By Rebecca M. Harrington, Crimson Staff Writer

When I watch a truly terrible film, a film that really makes no sense, or has people sport bizarre accents for no reason, I sometimes wonder if it was done as an ironic homage to genre and I just didn’t get it. Questions like, “Is ‘Showgirls’ really a brilliant farce on adult entertainment?” or “Is ‘Gigli” about the way we portray lesbianism in modern American media?’ have tormented me forever.

After much wrestling with the issue however, I don’t think “The Black Dahlia,” Brian De Palma’s bizarre new film, is secretly a clever exercise on the demerits of neo-noir. (Hillary Swank, I feel, is actually incapable of farce.) “The Black Dahlia” is more mundanely the result of poor directing and a ludicrous script, factors which combine to make Josh Harnett look as if he is going to cry in every scene, not that you could blame him.

“The Black Dahlia” is a fictionalization of the real life unsolved murder of Elizabeth Short, (Mia Kirshner, an alum of "The L Word"), a Medford, Mass. native who was brutally murdered in 1947. Short’s body was found disemboweled and cut in half. The murder was plastered all over the papers.

Two ex-pugilist detectives Bucky Bleichert (Josh Hartnett) and Lee Blanchard (Aaron Eckhart) are asked to investigate the brutal murder. The detectives' relationship is complicated by the fact that Bleichert has fallen in love with Blanchard’s long-suffering girlfriend Kay (Scarlett Johansson) .

As the two delve deeper into the murder, both become obsessed with it in different ways. Blanchard becomes addicted to Benzedrine and holes himself up in an apartment gazing at Short’s photographs. Bleichert becomes involved with the dangerous Madeleine Linscott (Hilary Swank), a supposed dead ringer for Elizabeth Short (even though she looks nothing like her, a plot point the apparently bothered only me). Both uncover a conspiracy that threatens to ruin their relationship and their integrity.
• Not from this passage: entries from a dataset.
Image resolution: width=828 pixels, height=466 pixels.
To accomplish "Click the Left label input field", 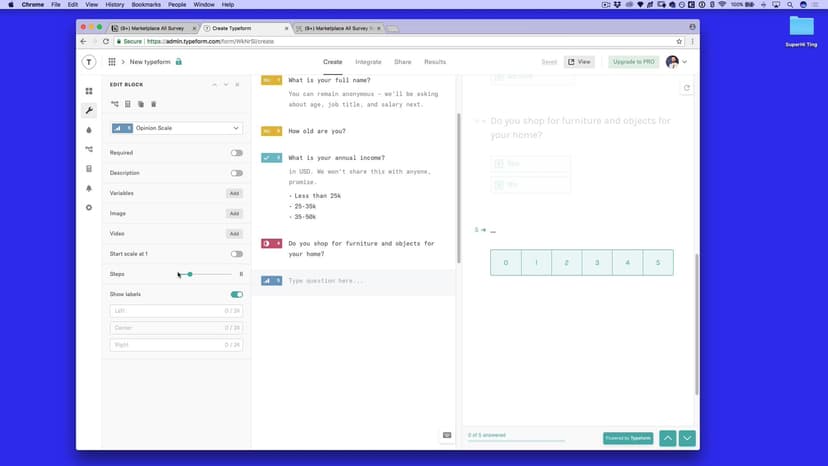I will (176, 311).
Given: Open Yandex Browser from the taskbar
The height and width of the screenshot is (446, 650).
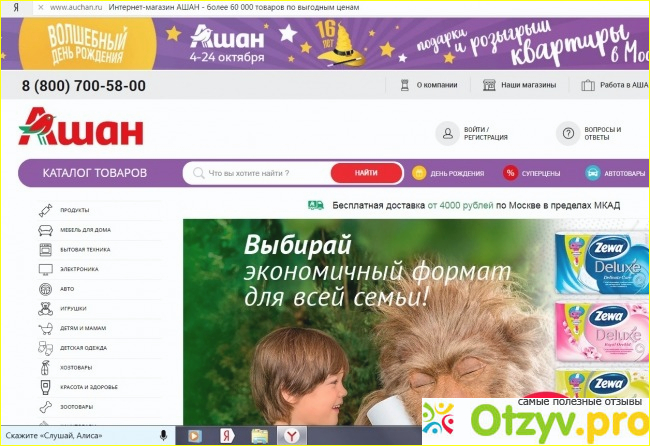Looking at the screenshot, I should point(291,436).
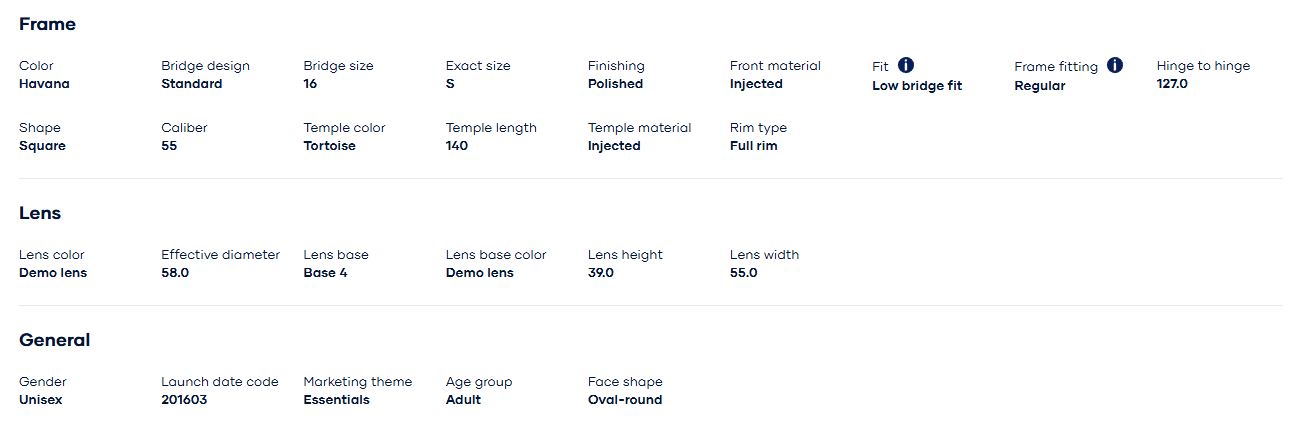Click the Lens section heading
Viewport: 1293px width, 424px height.
click(x=40, y=213)
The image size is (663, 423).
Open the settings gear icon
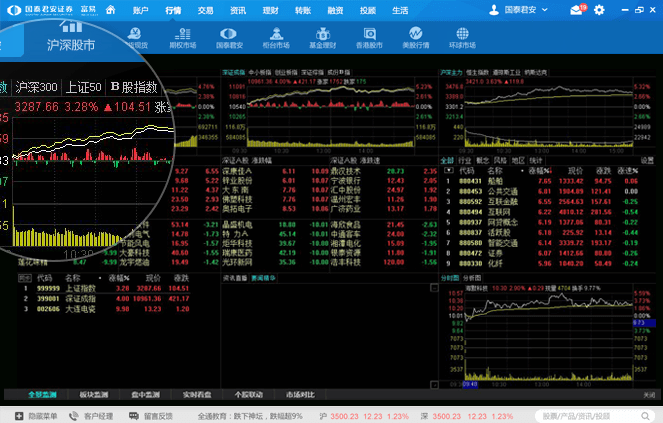tap(600, 10)
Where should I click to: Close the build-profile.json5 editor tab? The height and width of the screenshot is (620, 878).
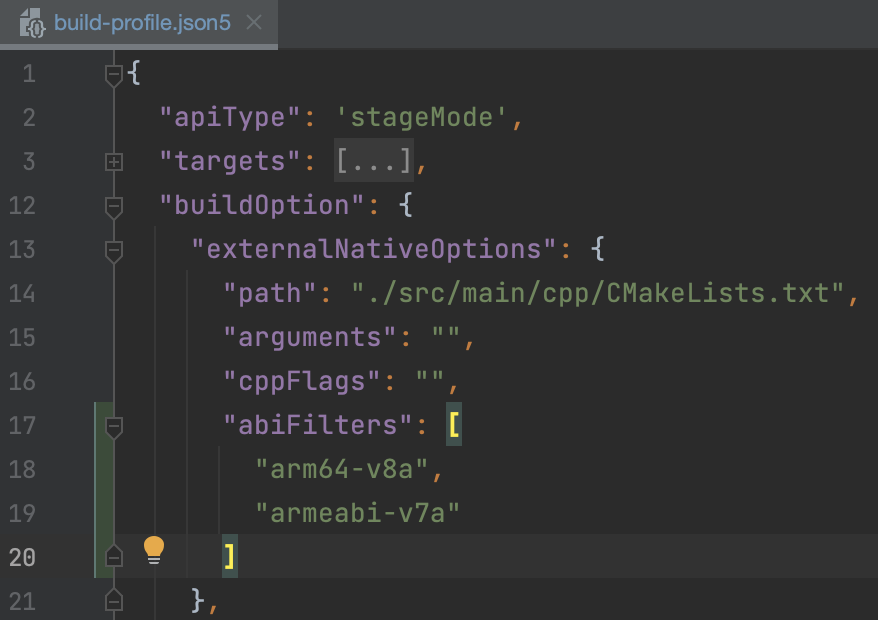click(254, 23)
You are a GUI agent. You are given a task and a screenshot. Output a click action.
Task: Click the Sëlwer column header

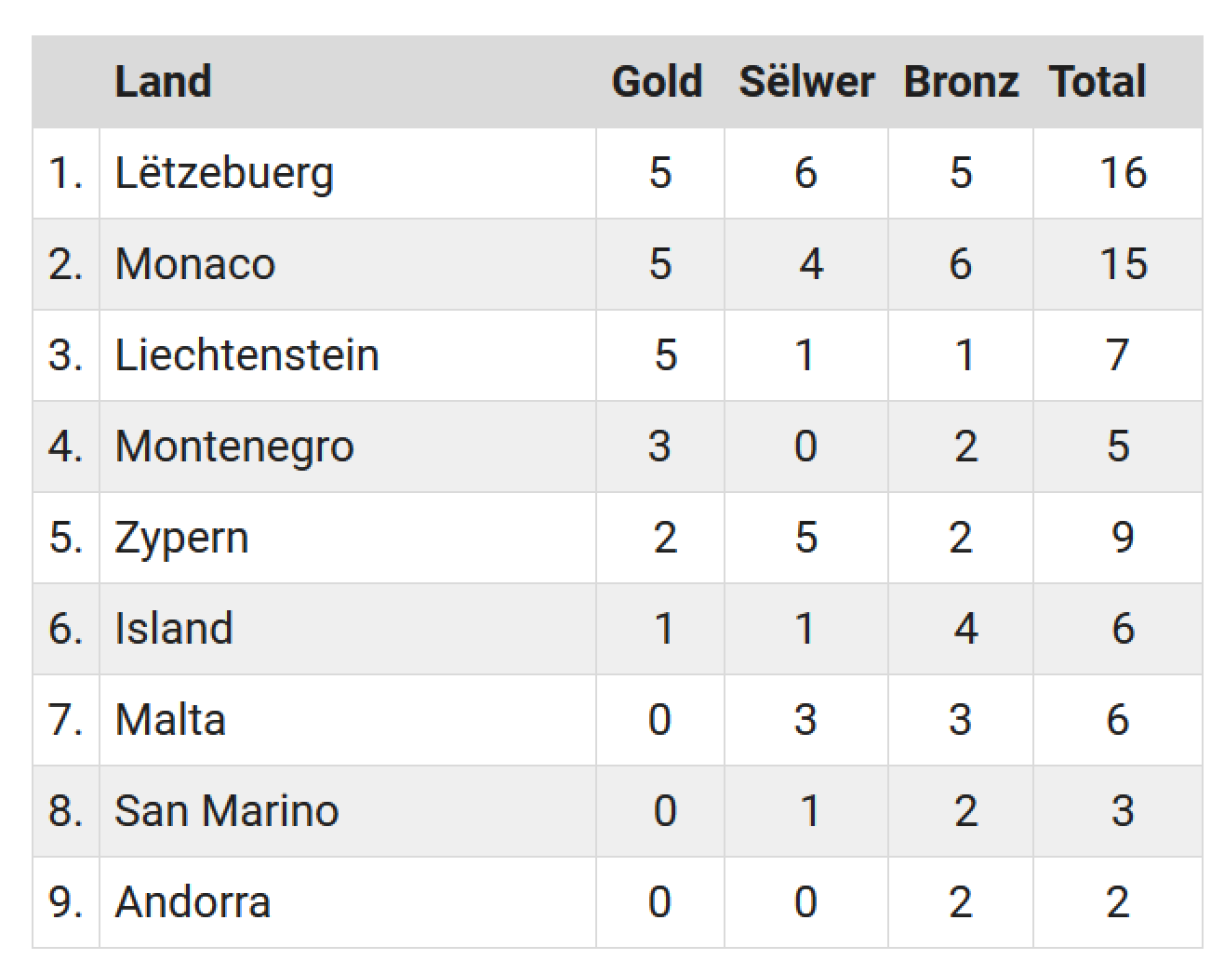pyautogui.click(x=806, y=82)

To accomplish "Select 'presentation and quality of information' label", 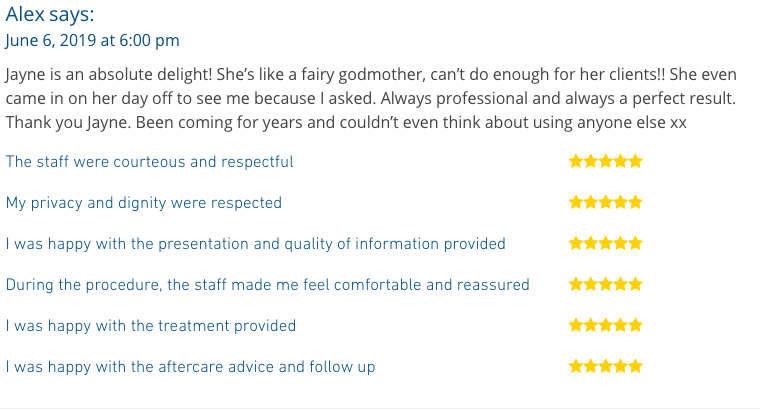I will coord(256,244).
The synopsis I wrote appears rather simple or at least attemptable, but in fact, one of the main pitfalls of “The Black Dahlia” is its incredibly confusing and nonsensical plot. Though myriad sub-plots and unexplained nicknames may have worked in book form (the movie is based on a novel by James Ellroy) it certainly does not work in celluloid. It is incredibly difficult to tell basic relationships between the characters, and many of “The Black Dahlia” allusions to other stories and clues are never resolved.

The directing is also unable to establish consistency. De Palma has never been famous for conversation laden-"My Dinner with Andre"-style films (“Snake Eyes,” anyone?) but in such an intensely stylized and confusing adaptation, his lapses as a director are blatantly apparent.

Though the script is rather terrible--at one point Hartnett says, “I just don’t get modern art” and Swank replies, “I doubt it would get you either”--the acting is what truly sinks “The Black Dahlia.”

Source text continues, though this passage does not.